ЗАДАНИЯ:
**1.** Продублируйте из отрывка о стихах всё, начиная со слов «О ком это? О» и вплоть до слов «интерпретаций.».
**2.** Ответьте по отрывку о стихах на вопросы:
(а) Кто скачет через межу с ловитвы?
(б) Сколько слов содержит фраза, составляющая 5/6 стихотворения о том, что мы выдыхаем в холодный день?
(в) Из произведений какого автора взят эпиграф к стихотворению «Тень»?
**3.** Выпишите из двух первых строк отрывка о стихах всё, что там названо находящимся слева и справа.

Слева косточки белые, справа дыни.
Слева поле жатвы, а справа — битвы.
Скачет князь Кончак чрез межу с ловитвы.
На меже лежит камень, твердя молитвы.
О ком это? О
чем? О Европе? О переводчике и его ремесле? Во второй части текста, в самом ее
начале вроде бы появляется ответ: «Переводчик мирен. Уж так он скроен. /
Между двух полей ни в одном не воин. / Оттого-то и зад у него раздвоен».
Читатель с
облегчением вздыхает: угадал! И даже очередная отсылка к абсурдист-ским текстам
не смущает его. Только вот дальше, в следующих восьми катренах, предстоит
встреча с таким набором образов, что сколь угодно обширный набор гуманитарных
знаний окажется бесполезным. Точнее: сделает возможным понимание на том или
ином уровне глубины, оставив, тем не менее, громадный простор для
интерпретаций.
Так, стало
быть, тексты эти — суть изощренные игры разума? Но вот совсем другие стихи:
Все то, что мы выдыхаем в холодный день,
комочки снов, туманные струйки обид,
и те пузыри, которыми дышит земля,
и дым из труб, и пар незастывшей реки,
и наши вздохи, и утренние зевки,
и все боязливо-беспомощные слова…
Предложение
длится и длится, повторяет само себя, как клубы пара в морозный день догоняют
друг друга. Фраза, составляющая 5/6 стихотворения, содержит восемьдесят пять
слов, но смысл ее остается совершенно прозрачным. А дальше финал: «Так
небеса нас учат писать стихи, / так нас посещает вечность, пока снега / летят,
не касаясь черной жадной земли». Да, вот так и рождаются стихи: из выдохов,
преобразованных небом.
Или вот
стихотворение «Тень» с эпиграфом из Джона Донна. Оно вообще напоминает
стилизацию под морализаторское высказывание классицистов. Никаких подвохов,
невозможный почти ныне пафос вне иронического контекста.

ИСХОДНЫЕ ДАННЫЕ:

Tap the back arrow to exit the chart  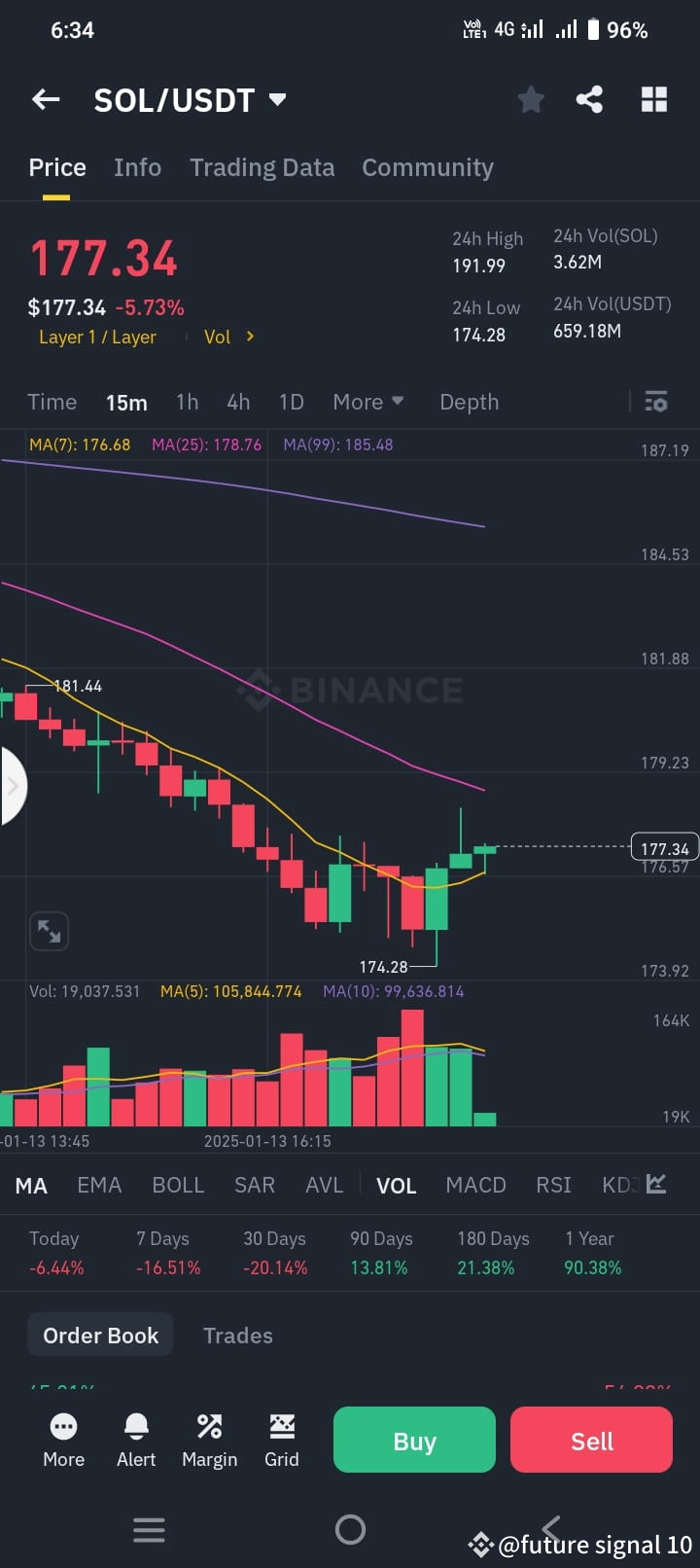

ОТВЕТЫ К ЗАДАНИЯМ:
**1.**
О ком это? О
чем? О Европе? О переводчике и его ремесле? Во второй части текста, в самом ее
начале вроде бы появляется ответ: «Переводчик мирен. Уж так он скроен. /
Между двух полей ни в одном не воин. / Оттого-то и зад у него раздвоен».
Читатель с
облегчением вздыхает: угадал! И даже очередная отсылка к абсурдист-ским текстам
не смущает его. Только вот дальше, в следующих восьми катренах, предстоит
встреча с таким набором образов, что сколь угодно обширный набор гуманитарных
знаний окажется бесполезным. Точнее: сделает возможным понимание на том или
ином уровне глубины, оставив, тем не менее, громадный простор для
интерпретаций.

**2.**
(а) Князь Кончак.
(б) Восемьдесят пять.
(в) Джона Донна.

**3.**
Слева: косточки белые, поле жатвы.
Справа: дыни, битвы.